Directions - Repeat the entries exactly as they appear.

Records from a data collection
▬▬▬▬▬▬▬▬▬▬

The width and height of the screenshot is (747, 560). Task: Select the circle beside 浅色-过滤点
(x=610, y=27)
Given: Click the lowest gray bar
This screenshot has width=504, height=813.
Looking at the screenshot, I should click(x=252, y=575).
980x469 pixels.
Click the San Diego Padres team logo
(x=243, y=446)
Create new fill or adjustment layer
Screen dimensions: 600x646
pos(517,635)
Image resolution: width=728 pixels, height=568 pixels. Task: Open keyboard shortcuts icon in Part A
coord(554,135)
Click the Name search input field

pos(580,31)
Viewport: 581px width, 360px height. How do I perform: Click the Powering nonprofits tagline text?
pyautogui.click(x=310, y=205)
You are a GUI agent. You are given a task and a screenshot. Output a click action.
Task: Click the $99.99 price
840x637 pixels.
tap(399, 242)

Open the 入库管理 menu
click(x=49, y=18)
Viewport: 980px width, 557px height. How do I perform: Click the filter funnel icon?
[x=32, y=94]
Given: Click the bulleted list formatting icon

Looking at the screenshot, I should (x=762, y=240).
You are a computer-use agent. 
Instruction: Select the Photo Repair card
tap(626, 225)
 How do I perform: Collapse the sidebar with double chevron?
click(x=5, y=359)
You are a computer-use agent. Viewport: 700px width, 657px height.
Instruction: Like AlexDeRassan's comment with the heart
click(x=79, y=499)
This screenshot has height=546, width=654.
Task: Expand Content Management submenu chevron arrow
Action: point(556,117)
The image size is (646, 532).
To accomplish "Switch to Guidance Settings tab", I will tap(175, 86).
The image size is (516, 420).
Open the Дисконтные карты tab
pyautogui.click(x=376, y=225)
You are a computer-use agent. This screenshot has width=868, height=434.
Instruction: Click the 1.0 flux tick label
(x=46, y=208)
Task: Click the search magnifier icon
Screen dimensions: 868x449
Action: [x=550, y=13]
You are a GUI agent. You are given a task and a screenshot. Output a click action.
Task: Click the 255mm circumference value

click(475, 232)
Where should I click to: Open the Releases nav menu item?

▬▬▬▬▬▬▬▬▬▬

Solution to this task -
The width and height of the screenshot is (747, 560). Task: Select the circle beside 浅色-过滤点
(x=610, y=27)
Given: Click the lowest gray bar
This screenshot has width=504, height=813.
Looking at the screenshot, I should click(x=252, y=575).
980x469 pixels.
Click the San Diego Padres team logo
(x=243, y=446)
Create new fill or adjustment layer
Screen dimensions: 600x646
pos(517,635)
Image resolution: width=728 pixels, height=568 pixels. Task: Open keyboard shortcuts icon in Part A
coord(554,135)
Click the Name search input field

pos(580,31)
Viewport: 581px width, 360px height. How do I perform: Click the Powering nonprofits tagline text?
pyautogui.click(x=310, y=205)
You are a GUI agent. You are given a task and a screenshot. Output a click action.
Task: Click the $99.99 price
840x637 pixels.
tap(399, 242)

Open the 入库管理 menu
click(x=49, y=18)
Viewport: 980px width, 557px height. How do I perform: Click the filter funnel icon?
[x=32, y=94]
Given: Click the bulleted list formatting icon

Looking at the screenshot, I should (x=762, y=240).
You are a computer-use agent. 
Instruction: Select the Photo Repair card
tap(626, 225)
 How do I perform: Collapse the sidebar with double chevron?
click(x=5, y=359)
You are a computer-use agent. Viewport: 700px width, 657px height.
Instruction: Like AlexDeRassan's comment with the heart
click(x=79, y=499)
This screenshot has height=546, width=654.
Task: Expand Content Management submenu chevron arrow
Action: point(556,117)
The image size is (646, 532).
To accomplish "Switch to Guidance Settings tab", I will tap(175, 86).
The image size is (516, 420).
Open the Дисконтные карты tab
pyautogui.click(x=376, y=225)
You are a computer-use agent. This screenshot has width=868, height=434.
Instruction: Click the 1.0 flux tick label
(x=46, y=208)
Task: Click the search magnifier icon
Screen dimensions: 868x449
Action: [x=550, y=13]
You are a GUI agent. You are given a task and a screenshot. Output a click action.
Task: Click the 255mm circumference value

click(475, 232)
Where should I click to: Open the Releases nav menu item?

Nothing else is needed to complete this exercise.